Wiesenweihe

Circus pygargus

Aussehen

Die Wiesenweihe gehört zu den Habichtverwandten und ist 39 bis 50 cm groß und 230 bis 450 Gramm schwer. Sie besitzt lange, schmale Flügel, ihr Flug ist dabei elegant und ähnelt dem der Seeschwalbe oder der Möwe. Das Männchen ist insgesamt hellgrau mit schwarzen Flügelspitzen und besitzt ein schwarzes Flügelband auf der Oberseite. Weibchen sind auf Oberkopf, Hinterhals, Rücken und Oberflügeldecken einfarbig mittelbraun. Die Unterseite ist insgesamt deutlich heller und auf hellbeigem Grund kräftig braun gestrichelt. Im Vergleich zur Kornweihe ist die Wiesenweihe schlanker.
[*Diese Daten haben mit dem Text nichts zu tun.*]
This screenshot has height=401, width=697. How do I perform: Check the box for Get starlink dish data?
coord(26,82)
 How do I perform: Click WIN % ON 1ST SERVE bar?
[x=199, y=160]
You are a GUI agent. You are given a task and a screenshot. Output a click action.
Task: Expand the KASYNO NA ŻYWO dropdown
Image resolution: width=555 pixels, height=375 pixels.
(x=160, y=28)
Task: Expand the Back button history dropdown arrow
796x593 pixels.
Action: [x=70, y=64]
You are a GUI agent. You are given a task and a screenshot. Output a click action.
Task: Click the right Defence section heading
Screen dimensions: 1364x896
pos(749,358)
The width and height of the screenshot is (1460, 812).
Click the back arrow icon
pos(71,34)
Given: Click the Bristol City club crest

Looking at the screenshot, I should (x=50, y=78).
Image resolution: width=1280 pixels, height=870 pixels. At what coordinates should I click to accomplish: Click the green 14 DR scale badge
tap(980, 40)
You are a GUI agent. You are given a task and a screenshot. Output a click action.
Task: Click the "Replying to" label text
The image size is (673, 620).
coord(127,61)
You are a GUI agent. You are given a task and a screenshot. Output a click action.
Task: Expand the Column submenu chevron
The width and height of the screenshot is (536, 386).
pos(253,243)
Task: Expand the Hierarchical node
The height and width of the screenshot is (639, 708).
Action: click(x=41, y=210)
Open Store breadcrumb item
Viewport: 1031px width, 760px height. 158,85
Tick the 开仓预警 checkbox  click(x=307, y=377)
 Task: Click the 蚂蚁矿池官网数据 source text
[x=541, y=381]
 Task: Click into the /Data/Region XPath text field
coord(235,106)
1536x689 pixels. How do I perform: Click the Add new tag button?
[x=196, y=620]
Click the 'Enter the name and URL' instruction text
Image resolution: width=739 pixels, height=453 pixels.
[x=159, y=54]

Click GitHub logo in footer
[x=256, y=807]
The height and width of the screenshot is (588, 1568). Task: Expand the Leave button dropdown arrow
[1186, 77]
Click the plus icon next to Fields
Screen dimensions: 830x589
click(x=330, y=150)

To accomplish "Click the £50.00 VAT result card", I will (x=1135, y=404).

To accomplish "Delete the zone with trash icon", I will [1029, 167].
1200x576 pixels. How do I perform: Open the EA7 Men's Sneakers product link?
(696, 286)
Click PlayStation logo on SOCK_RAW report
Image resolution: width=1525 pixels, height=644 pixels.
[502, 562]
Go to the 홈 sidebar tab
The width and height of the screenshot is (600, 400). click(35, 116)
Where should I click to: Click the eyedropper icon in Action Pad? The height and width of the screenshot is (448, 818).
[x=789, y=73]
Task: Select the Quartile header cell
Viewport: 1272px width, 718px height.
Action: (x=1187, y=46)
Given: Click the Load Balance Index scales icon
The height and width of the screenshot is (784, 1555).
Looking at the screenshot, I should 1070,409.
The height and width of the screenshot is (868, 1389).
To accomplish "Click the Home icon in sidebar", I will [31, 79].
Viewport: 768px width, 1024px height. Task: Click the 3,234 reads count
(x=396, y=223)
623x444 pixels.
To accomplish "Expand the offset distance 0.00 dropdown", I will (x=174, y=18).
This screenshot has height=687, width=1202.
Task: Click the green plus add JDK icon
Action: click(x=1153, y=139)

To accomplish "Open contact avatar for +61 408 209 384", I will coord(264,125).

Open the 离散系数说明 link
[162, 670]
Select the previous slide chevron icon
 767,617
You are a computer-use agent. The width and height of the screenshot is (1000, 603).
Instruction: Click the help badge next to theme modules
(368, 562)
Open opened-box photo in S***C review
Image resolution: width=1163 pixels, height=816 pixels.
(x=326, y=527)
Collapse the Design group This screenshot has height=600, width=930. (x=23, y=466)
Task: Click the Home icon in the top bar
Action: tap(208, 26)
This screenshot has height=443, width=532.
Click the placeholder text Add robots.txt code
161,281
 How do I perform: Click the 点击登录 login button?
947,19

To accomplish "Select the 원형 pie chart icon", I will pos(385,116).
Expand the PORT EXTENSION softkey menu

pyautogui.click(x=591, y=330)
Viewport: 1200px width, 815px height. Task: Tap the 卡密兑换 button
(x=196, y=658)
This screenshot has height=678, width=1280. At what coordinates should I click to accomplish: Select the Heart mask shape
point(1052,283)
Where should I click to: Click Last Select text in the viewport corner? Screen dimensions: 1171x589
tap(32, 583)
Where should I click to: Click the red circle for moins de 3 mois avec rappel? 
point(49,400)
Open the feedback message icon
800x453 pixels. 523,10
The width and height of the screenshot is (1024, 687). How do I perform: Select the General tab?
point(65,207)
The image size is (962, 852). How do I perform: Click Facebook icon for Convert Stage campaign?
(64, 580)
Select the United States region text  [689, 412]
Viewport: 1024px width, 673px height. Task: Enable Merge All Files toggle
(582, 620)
Das Wiesenweihe Männchen ist insgesamt hellgrau mit schwarzen Flügelspitzen.
Wiesenweihe Männchen
Wiesenweihe Weibchen sind auf Oberkopf, Hinterhals, Rücken und Oberflügeldecken einfarbig mittelbraun. Die Unterseite ist insgesamt deutlich heller und auf hellbeigem Grund kräftig braun gestrichelt.
Wiesenweihe Weibchen

Verbreitung und Lebensraum

Das Verbreitungsgebiet der Wiesenweihe erstreckt sich von Europa bis Zentralasien, wobei sie in Afrika und Indien überwintert. In Deutschland gilt sie als Zugvogel und brütet vorwiegend im Nordosten Deutschlands und in Bayern. Es werden sehr feuchte Moore bis hin zum trockenem Ackerland als Habitate genutzt.

Biologie und Lebensweise

Wiesenweihe Weibchen mit Küken.

Als Nahrungsquelle dienen vor allem kleine Vögel und Säugetiere, aber auch Insekten und Amphibien. Die Brutzeit geht von Ende Mai bis Juni, wobei das Männchen mit girlandenförmigen Balzflügen um das Weibchen balzt und eine monogame Saisonehe eingegangen wird. Als Bodenbrüter werden drei bis fünf Eier einmal pro Jahr gelegt. Gebrütet wird gelegentlich auch in lockeren Kolonien 27 bis 30 Tage. Die geschlüpften Küken werden schließlich nach 35 bis 40 Tagen flügge. Das bekannte maximale Alter der Wiesenweihe liegt bei 16 Jahren und einem Monat.

Gefährdung

Gefährdet ist die Wiesenweihe durch Zerschneidung und Verkleinerung offener Landschaftsräume verursacht durch Straßenbau und Windenergieanlagen, außerdem durch intensive Landwirtschaft, häufige Düngung, Pestizideinsatz, durch zu frühe Erntearbeiten und der damit einhergehenden Gefährdung der im Getreide brütenden Arten. Zum Schutz der Wiesenweihe wird für den Erhalt und die Entwicklung natürlicher Brutgebiete gesorgt. Zudem wird eine Extensivierung der Ackernutzung angestrebt durch zum Beispiel die Anlage von Ackerstreifen. Ebenfalls ist bei der Planung von Windenergieanlagen ein Prüfbereich um bekannte Neststandorte sowie regelmäßig aufgesuchte Nahrungshabitate zu untersuchen.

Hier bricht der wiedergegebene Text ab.